How do you find all solutions to #x^5+243=0#?

2 Answers
Sep 18, 2016

#x in {-3e^(i(2pin)/5)| n in {0, 1, 2, 3, 4}}#

Explanation:

We will make use of the fact that #e^(itheta) = e^(i(theta+2pik))# where #k# is an integer (this is clear from Euler's formula #e^(itheta) = cos(theta)+isin(theta))#, along with that #e^0 = 1#.

#x^5+243 = 0#

#=> x^5 = -243 =-243e^(i(0+2pik)), k in ZZ#

#=> x = (-243e^(i2pik))^(1/5) = -3e^(i(2pik)/5)#

Due to the periodic nature of #e^(itheta)#, we have that for any #k in ZZ#, #e^(i(2pik)/5)=e^(i(2pin)/5)# for some #n in {0, 1, 2, 3, 4}#. Thus, we can find our five possible values for #x# by substituting in each possible value for #n#.

#x in {-3e^(i(2pin)/5)| n in {0, 1, 2, 3, 4}}#

Note that as #e^(itheta) = cos(theta)+isin(theta)#, and #sin((2pin)/5) = 0# only when #n = 0#, the only real solution to the equation is #-3e^(i(2pi*0)/5) = -3e^0=-3#

Sep 18, 2016

Solutions in #a+bi# form:

#x = -3#

#x = (3(1+sqrt(5)))/4 +- (3sqrt(10 - 2sqrt(5)))/4i#

#x = (3(1-sqrt(5)))/4 +- (3sqrt(10 + 2sqrt(5)))/4i#

Explanation:

Here's an alternative approach to find the solutions in #a+bi# form...

#color(white)#
Fifth roots of #1#

First let us find the Complex fifth roots of #1# in #a+bi# form:

#x^5-1 = (x-1)(x^4+x^3+x^2+x+1)#

#1/(x^2)(x^4+x^3+x^2+x+1) = x^2+x+1+1/x+1/x^2#

#color(white)(1/(x^2)(x^4+x^3+x^2+x+1)) = (x+1/x)^2+(x+1/x)-1#

Using the quadratic formula we find zeros:

#x+1/x = -1/2+-sqrt(5)/2#

Hence:

#x^2+(1/2+-sqrt(5)/2)x+1 = 0#

#color(white)()#
Case #bb(x^2+(1/2+sqrt(5)/2)x+1 = 0)#

Using the quadratic formula:

#x = (-(1/2+sqrt(5)/2) +- sqrt((1/2+sqrt(5)/2)^2-4))/2#

#color(white)(x) = (-(1+sqrt(5)) +- sqrt((1+sqrt(5))^2-16))/4#

#color(white)(x) = (-(1+sqrt(5)) +- sqrt(2sqrt(5)-10))/4#

#color(white)(x) = -(1+sqrt(5))/4 +- sqrt(10 - 2sqrt(5))/4i#

#color(white)()#
Case #bb(x^2+(1/2-sqrt(5)/2)x+1 = 0)#

Similarly (or simply reversing the signs of the coefficients of #sqrt(5)#)

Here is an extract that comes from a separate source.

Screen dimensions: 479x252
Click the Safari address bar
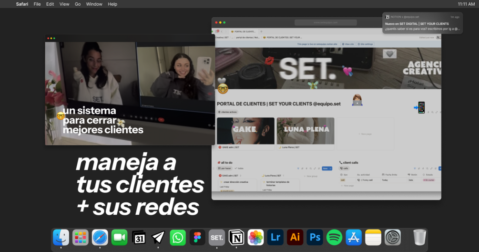pyautogui.click(x=326, y=22)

#x = -(1-sqrt(5))/4 +- sqrt(10 + 2sqrt(5))/4i#

#color(white)()#
Solve #bb(x^5+243) = 0#

Since #243 = 3^5#, the solutions of this are #x = -3alpha# for any #alpha# which is a fifth root of #1#.

So the solutions are:

#x = -3#

#x = (3(1+sqrt(5)))/4 +- (3sqrt(10 - 2sqrt(5)))/4i#

#x = (3(1-sqrt(5)))/4 +- (3sqrt(10 + 2sqrt(5)))/4i#

#color(white)()#
Footnote

Since we were able to construct the #5#th roots of #1# using basic arithmetic operations and square roots, it means that a regular pentagon can be constructed using a straight edge and compass.